Could you rewrite the entries starting at "Where should I" and ending at "pyautogui.click(x=424, y=873)", changing "score badge" to "rating badge" and leaving everything else as it is?

-- Information supplied --

= = =

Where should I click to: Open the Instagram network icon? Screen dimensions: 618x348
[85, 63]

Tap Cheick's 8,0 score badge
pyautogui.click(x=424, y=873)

= = =

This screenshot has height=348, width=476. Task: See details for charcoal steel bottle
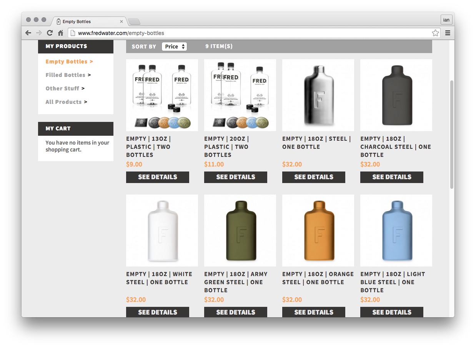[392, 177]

= = =

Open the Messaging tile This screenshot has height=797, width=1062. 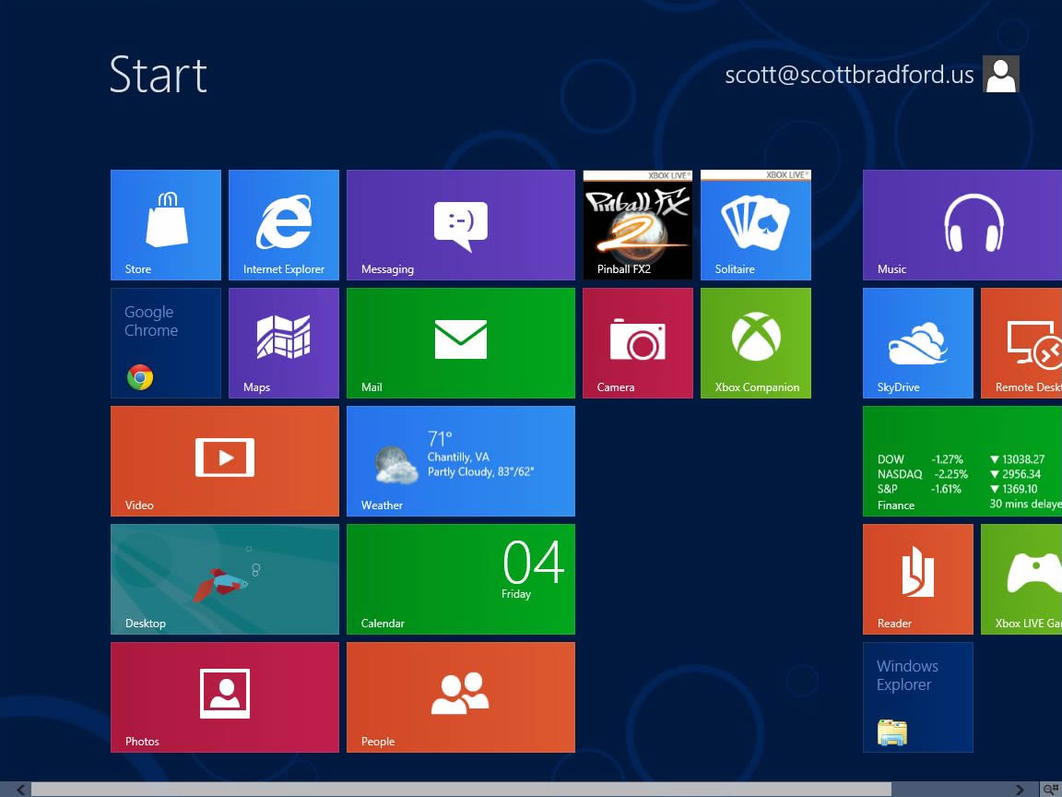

= = =

-- The answer --
Where should I click to: Open the Instagram network icon? Screen dimensions: 618x348
[85, 63]

Tap Cheick's 8,0 rating badge
pyautogui.click(x=424, y=873)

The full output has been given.